Yes, there are crowds, but these crowds come in waves. Generally within five minutes of a train. Here, two cars (primarily delivery or garbage trucks) create a traffic jam on the one hilly, winding road that’s not open to the public. Below our apartment, the same group of four or five people recalled the day at the same two benches every afternoon, shielded from the sun by umbrellas.
Outside of working in a restaurant, a store or a garden, I’m not sure how people here make a living. Maybe they don’t. Most of the people strolling the street looked like us. Like newcomers looking for a sunny escape. And we all apparently looked like we wanted to hear Pharrell on repeat, either from a party boat or one of the local bars. Yes, we were all “Happy” to be there.
Although most of the coastal trails were closed, the same wasn’t true for that led up. A number of paths crisscross the hills and meander their way through the vineyards to other villages, both along the coast and above.

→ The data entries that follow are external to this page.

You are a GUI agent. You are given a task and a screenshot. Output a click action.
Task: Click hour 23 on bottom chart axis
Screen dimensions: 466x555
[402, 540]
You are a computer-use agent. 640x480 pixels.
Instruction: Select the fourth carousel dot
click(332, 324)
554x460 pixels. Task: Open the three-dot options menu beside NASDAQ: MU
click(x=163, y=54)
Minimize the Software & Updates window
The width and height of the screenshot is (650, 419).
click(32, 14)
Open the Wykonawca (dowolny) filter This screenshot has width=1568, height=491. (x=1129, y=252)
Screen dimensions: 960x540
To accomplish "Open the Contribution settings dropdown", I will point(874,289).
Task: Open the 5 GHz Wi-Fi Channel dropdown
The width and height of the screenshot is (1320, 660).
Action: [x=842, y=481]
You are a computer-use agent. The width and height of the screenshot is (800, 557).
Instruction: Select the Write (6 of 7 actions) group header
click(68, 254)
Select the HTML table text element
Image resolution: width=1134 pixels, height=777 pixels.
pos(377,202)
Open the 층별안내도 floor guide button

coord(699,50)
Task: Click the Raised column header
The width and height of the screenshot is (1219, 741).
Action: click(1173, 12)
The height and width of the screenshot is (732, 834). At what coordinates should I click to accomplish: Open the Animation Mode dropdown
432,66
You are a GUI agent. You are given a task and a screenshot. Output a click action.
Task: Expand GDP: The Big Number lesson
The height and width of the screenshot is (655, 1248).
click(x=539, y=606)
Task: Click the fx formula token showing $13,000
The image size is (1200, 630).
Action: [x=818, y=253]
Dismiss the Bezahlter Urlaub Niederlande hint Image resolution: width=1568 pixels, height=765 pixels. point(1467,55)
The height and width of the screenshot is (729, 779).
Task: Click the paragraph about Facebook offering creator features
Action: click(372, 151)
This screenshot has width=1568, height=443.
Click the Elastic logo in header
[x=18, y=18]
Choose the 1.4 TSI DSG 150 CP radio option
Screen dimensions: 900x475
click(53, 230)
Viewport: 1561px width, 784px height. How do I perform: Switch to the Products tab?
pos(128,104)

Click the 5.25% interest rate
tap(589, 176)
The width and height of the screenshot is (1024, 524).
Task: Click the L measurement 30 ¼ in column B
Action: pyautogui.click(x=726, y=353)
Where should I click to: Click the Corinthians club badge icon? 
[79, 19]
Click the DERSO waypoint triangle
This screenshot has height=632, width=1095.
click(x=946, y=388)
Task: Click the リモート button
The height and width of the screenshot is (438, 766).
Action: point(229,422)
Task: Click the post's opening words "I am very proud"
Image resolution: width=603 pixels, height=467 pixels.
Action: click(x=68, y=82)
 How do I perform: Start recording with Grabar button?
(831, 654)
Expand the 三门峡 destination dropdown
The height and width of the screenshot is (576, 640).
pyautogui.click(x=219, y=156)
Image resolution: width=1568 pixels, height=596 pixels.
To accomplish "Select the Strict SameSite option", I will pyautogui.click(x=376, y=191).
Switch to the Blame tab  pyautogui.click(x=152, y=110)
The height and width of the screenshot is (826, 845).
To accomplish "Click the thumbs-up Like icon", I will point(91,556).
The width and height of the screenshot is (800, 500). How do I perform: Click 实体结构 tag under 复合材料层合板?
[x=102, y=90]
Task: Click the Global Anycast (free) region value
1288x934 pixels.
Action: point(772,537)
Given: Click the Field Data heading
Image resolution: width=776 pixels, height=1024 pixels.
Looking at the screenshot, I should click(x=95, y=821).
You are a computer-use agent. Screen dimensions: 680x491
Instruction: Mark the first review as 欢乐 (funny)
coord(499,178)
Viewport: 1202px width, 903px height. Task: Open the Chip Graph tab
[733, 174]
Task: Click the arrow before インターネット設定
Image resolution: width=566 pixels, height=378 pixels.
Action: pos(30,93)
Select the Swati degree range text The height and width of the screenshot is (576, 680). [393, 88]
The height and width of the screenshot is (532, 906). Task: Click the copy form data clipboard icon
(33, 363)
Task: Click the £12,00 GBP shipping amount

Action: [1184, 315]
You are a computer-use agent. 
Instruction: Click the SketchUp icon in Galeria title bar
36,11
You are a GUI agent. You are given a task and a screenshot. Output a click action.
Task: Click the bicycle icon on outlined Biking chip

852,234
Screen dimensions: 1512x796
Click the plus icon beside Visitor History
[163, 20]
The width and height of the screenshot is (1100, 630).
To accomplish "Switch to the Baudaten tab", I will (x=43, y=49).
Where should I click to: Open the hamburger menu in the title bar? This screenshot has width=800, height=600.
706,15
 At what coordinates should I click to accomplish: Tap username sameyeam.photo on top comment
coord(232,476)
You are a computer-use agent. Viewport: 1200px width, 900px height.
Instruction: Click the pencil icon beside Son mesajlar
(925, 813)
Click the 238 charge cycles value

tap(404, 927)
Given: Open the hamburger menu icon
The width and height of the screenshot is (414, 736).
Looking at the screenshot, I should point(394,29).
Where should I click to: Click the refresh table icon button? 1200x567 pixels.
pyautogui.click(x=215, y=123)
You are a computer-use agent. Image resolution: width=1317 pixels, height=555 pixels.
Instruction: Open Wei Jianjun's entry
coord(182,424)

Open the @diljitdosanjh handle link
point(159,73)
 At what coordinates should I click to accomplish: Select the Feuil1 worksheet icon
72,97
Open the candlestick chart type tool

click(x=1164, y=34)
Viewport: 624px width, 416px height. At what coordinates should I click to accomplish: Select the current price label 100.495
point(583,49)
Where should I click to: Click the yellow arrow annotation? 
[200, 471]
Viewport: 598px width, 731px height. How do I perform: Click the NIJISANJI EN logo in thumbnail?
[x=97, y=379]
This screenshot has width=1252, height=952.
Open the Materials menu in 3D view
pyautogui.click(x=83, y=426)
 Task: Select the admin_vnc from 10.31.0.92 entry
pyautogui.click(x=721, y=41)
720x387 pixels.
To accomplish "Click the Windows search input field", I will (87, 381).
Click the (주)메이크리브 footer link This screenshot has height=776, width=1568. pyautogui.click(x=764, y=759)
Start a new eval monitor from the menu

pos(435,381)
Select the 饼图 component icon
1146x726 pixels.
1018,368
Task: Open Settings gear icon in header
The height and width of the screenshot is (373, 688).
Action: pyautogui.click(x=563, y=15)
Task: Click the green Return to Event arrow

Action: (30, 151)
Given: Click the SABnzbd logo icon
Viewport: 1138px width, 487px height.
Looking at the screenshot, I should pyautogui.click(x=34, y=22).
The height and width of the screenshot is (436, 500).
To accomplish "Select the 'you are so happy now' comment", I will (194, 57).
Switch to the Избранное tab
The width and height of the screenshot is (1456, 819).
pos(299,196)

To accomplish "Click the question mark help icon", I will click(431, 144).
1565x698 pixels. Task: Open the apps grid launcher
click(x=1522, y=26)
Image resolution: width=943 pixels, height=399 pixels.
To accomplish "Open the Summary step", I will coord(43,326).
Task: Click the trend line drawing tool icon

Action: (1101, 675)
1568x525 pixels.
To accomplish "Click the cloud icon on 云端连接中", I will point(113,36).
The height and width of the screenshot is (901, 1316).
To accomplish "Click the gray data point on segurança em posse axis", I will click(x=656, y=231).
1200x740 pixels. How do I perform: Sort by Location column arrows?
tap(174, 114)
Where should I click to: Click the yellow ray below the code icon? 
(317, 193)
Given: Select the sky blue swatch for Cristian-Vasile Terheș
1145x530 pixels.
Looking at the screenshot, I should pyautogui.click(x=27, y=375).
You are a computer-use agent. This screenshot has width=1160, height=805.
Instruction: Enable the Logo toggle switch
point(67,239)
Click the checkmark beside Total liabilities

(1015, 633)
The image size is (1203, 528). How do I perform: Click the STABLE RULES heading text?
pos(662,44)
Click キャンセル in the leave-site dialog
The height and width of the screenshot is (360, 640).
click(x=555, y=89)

“Above” is the key word. There was nowhere to go but up. Up past the cemetery. And beyond the Jesus statue. Hundreds of steps later, you pop out at Volastra, another tiny spot out of a story book. Stroll west to find a handful of family homes perched with a garden and ocean views. And then, maybe two minutes later, you’re through what appeared to be someone’s backyard and at the top of a hill with tiers of vineyards plunging down to the Mediterranean. Manarola to the left, Corniglia to the right.
It might just be the best view that Italy has to offer.